Aufgabe 1:
Welches Ergebnis für die FDP nennt der Forenthread unten unter Berufung auf Spiegel Online?

Lesetext:
-------------------------

Bin eig zum 1. mal wahlberechtigt, aber war heute nicht weil ich nachdenklich war heute wegen ner privaten angelegenheit. Is zwar ne blöde Ausrede aber die Wahl heute war mir nicht so wichtig, obwohl ich normal politik ernst nehme und wichtig finde. Also ich wäre gegangen wenn nicht die private Angelegenheit wäre. 
MfG


----------



## Ob4ru|3r (27. September 2009)

Natürlich hab ich gewählt ^^

So, Spannung, noch 3 min, dann wissen wir wies ausgehen wird ....


----------



## riedochs (27. September 2009)

Laut Spiegel Online der aktuelle Stand:

CDU: 35,2 Prozent
 SPD: 22,5 Prozent
FDP: 15,0 Prozent 
 Grüne: 10,5 Prozent
Linke: 12,5 Prozent


----------



## quantenslipstream (27. September 2009)

Hab ich auch schon gesehen, dann wird das eine Fahrt in die Hände der Wirtschaftsverbände und Lobbyisten regieren das Land.


----------



## Player007 (27. September 2009)

[x] _Ja, ich gehe

War schon 

Gruß
_


----------



## Pokerclock (27. September 2009)

-------------------------

(Gespeicherte Einträge)
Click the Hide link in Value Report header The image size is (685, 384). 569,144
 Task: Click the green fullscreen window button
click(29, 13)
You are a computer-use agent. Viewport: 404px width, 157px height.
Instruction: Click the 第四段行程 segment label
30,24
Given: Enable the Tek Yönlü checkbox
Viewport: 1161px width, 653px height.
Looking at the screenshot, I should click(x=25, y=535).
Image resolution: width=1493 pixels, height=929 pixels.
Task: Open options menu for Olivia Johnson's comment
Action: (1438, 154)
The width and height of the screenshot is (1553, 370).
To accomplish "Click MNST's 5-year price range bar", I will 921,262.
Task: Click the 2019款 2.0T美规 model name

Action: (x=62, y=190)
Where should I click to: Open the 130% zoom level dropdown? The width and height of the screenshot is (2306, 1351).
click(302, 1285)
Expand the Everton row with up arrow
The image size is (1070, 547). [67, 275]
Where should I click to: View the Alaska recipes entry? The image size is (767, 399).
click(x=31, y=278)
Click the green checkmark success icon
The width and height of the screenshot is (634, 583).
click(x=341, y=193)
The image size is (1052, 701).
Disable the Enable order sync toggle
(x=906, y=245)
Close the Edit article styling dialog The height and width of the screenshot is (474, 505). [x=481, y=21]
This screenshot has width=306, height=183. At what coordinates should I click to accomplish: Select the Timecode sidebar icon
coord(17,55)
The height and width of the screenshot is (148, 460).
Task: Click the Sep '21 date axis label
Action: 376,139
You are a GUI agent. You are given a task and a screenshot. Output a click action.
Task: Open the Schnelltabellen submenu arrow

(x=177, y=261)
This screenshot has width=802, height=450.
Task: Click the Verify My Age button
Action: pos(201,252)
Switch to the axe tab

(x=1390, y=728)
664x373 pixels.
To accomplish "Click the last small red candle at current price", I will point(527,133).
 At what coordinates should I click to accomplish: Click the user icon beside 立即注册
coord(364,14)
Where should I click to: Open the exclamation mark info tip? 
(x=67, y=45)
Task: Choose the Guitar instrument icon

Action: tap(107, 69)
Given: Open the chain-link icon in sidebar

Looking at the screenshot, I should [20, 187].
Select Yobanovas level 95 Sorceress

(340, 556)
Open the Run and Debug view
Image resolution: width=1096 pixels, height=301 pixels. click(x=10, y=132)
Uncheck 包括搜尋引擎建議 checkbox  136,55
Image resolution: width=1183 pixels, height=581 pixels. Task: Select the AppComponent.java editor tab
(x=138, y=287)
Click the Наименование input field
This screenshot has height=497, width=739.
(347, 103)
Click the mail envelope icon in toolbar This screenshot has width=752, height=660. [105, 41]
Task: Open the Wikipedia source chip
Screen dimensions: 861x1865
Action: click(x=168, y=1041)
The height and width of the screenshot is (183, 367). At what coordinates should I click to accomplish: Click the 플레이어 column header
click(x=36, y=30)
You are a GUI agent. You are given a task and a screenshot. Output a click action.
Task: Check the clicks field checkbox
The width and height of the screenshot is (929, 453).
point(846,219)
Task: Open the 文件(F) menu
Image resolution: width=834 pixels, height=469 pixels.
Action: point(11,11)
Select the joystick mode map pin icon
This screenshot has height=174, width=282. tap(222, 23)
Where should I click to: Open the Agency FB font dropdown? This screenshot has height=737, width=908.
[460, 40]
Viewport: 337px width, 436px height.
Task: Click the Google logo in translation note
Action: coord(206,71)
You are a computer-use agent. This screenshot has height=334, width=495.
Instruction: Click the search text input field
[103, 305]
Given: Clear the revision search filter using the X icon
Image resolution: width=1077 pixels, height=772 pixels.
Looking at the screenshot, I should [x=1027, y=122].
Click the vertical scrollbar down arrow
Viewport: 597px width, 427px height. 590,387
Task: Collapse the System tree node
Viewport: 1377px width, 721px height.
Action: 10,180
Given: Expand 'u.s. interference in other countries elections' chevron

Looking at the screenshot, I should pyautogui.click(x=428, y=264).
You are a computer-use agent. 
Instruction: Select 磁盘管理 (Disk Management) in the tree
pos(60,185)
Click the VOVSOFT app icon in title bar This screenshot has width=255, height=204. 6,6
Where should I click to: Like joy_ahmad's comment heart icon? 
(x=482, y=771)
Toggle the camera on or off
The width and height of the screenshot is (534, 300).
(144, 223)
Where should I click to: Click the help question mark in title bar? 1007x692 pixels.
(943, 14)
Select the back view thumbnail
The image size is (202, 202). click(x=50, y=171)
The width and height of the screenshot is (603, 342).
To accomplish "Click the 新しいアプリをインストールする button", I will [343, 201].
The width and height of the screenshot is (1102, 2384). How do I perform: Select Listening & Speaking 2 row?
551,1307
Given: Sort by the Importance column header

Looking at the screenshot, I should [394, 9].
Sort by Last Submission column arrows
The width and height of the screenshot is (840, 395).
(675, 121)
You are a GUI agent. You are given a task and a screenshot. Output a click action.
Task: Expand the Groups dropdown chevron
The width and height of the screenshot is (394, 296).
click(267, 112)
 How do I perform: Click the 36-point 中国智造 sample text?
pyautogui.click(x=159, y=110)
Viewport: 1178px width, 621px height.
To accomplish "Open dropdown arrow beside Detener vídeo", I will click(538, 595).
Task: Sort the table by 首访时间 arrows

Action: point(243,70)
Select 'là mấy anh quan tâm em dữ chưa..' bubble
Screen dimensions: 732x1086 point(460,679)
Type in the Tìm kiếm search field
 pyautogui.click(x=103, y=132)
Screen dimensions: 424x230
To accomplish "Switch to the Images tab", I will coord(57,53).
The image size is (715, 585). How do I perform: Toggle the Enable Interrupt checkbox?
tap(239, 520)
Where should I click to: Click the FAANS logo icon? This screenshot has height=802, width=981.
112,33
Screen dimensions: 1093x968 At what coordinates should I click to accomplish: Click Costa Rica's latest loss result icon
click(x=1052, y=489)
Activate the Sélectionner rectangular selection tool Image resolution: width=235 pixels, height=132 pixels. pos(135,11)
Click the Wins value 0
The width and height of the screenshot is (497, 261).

-------------------------

Aufgabe 2:
Schreibe aus den Einträgen oben die Zeilen ab, die mit der Zeile mit „Task: Click the 2019款 2.0T美规 model name“ beginnen und bis einschließlich der Zeile mit „The image size is (1070, 547). [67, 275]“ reichen.

Erwartete Ausgabe 1:
15,0 Prozent

Erwartete Ausgabe 2:
Task: Click the 2019款 2.0T美规 model name

Action: (x=62, y=190)
Where should I click to: Open the 130% zoom level dropdown? The width and height of the screenshot is (2306, 1351).
click(302, 1285)
Expand the Everton row with up arrow
The image size is (1070, 547). [67, 275]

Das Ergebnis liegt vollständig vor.